### Goal of the exercise
Pictures must be left out. Retype exactly the lines from the one containing "Where should I" through the last line of the records below.

_ _ _ _ _ _ _

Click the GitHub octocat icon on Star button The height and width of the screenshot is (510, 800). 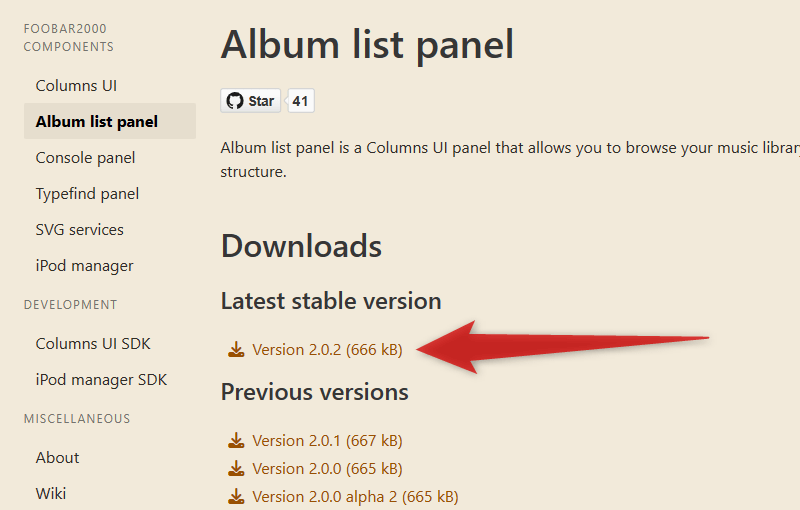point(235,101)
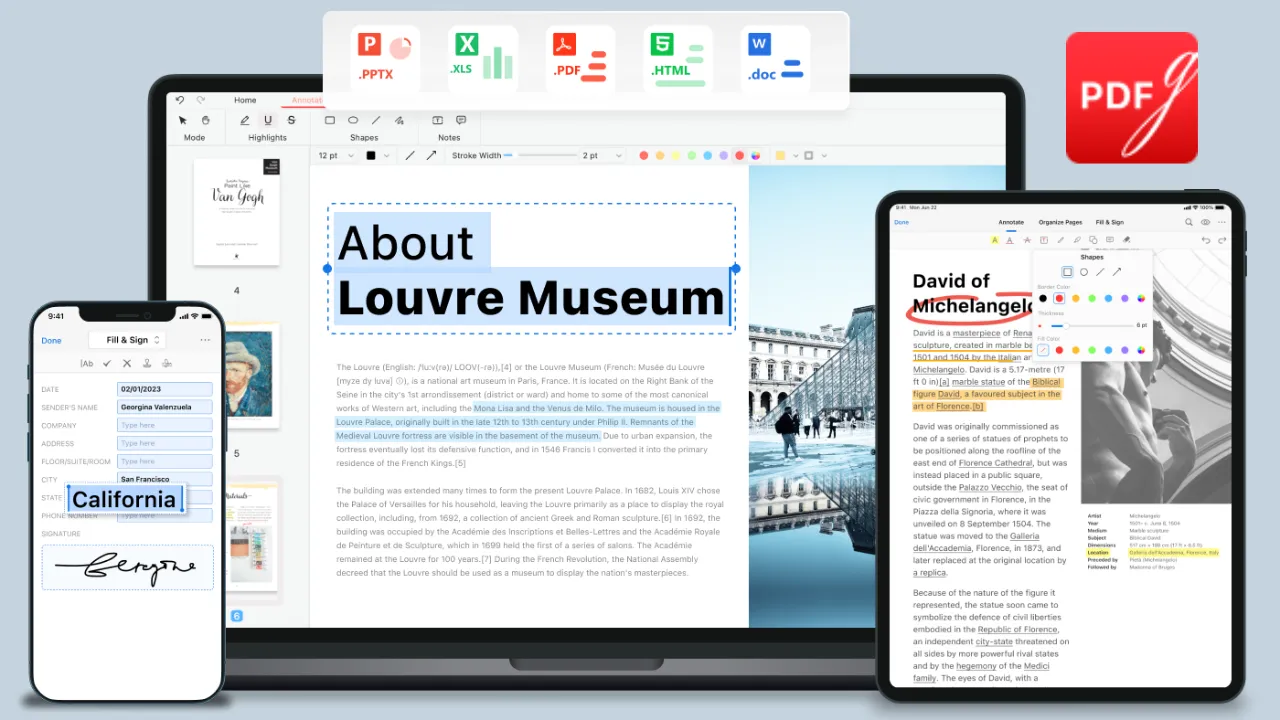Select the oval shape tool in the Shapes group
This screenshot has height=720, width=1280.
pyautogui.click(x=353, y=120)
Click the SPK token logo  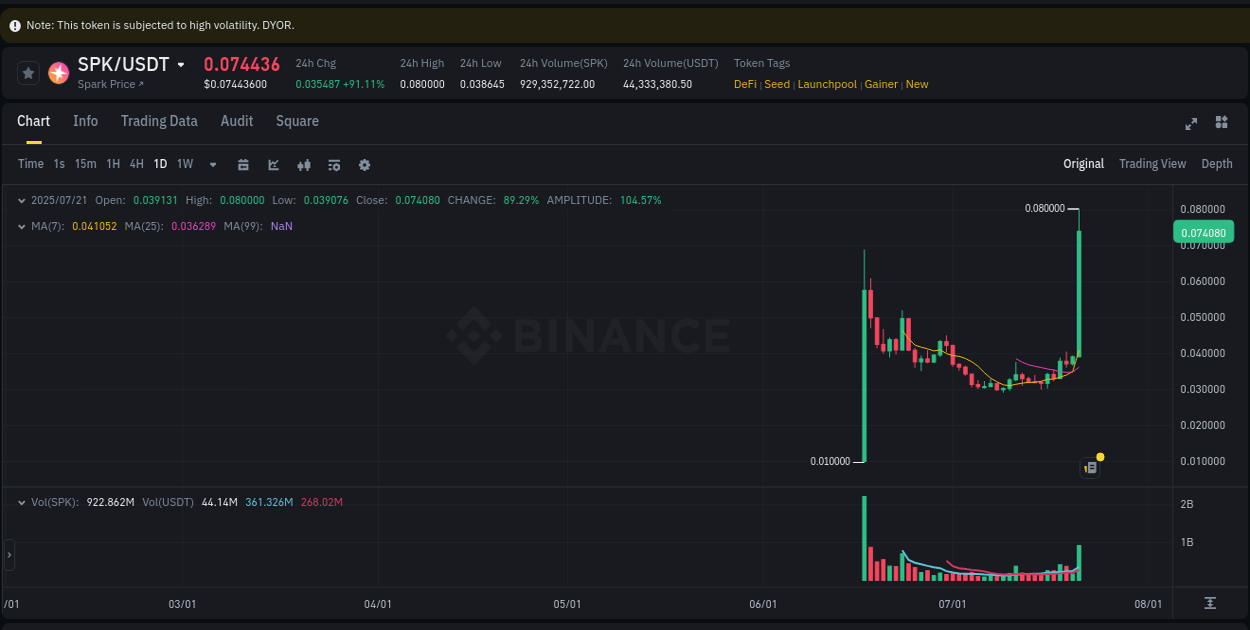(58, 73)
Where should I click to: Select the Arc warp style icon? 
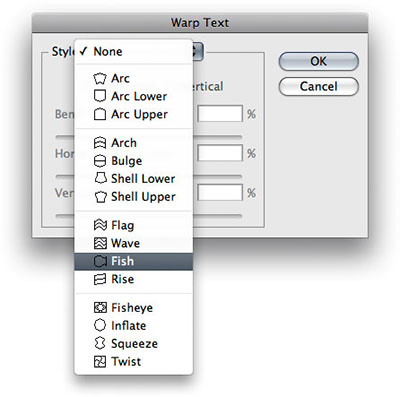[100, 79]
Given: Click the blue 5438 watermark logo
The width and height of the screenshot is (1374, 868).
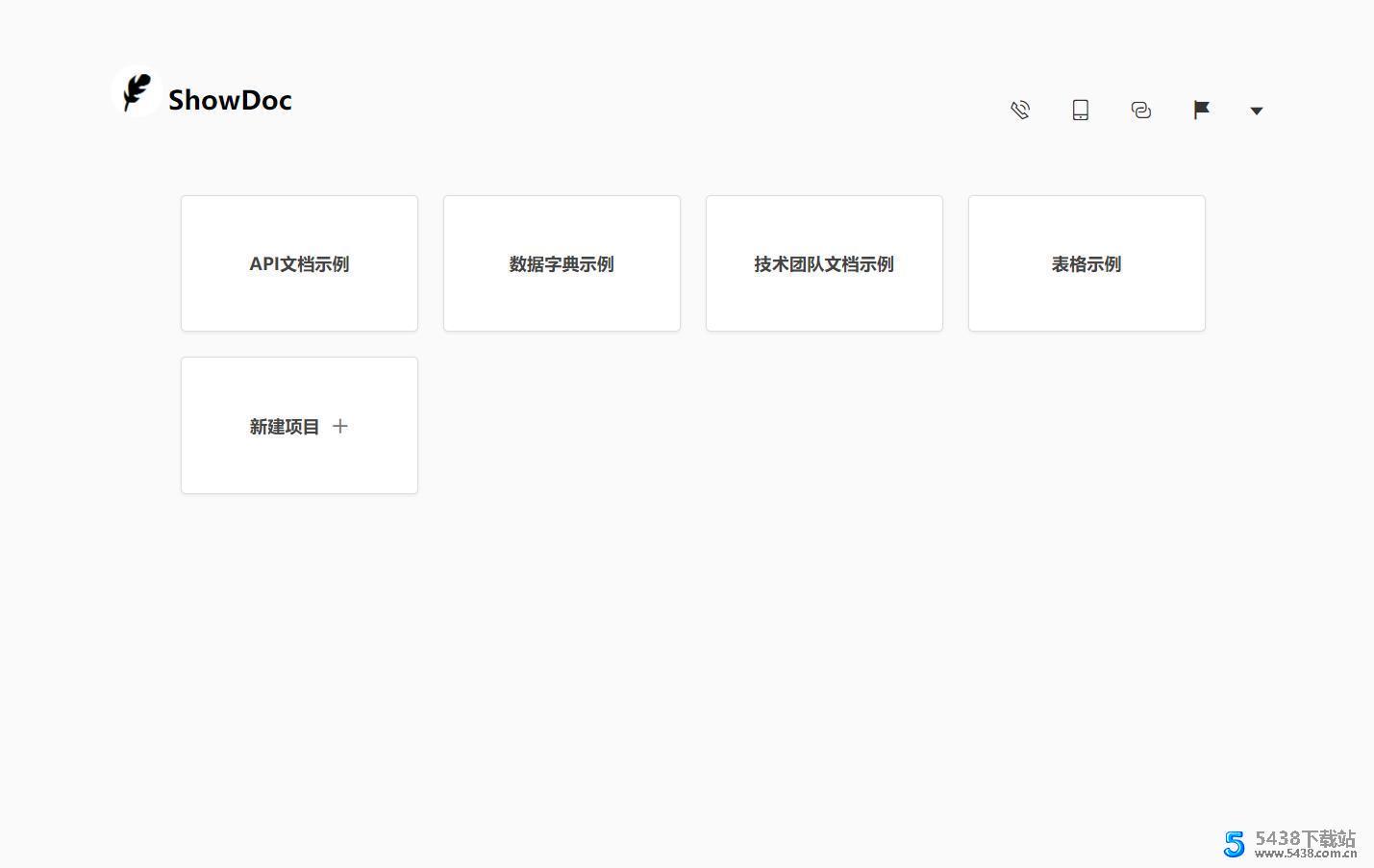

_ _ _ _ _ _ _

### Solution
Where should I click to: Select the Arc warp style icon? 
[100, 79]
Given: Click the blue 5438 watermark logo
The width and height of the screenshot is (1374, 868).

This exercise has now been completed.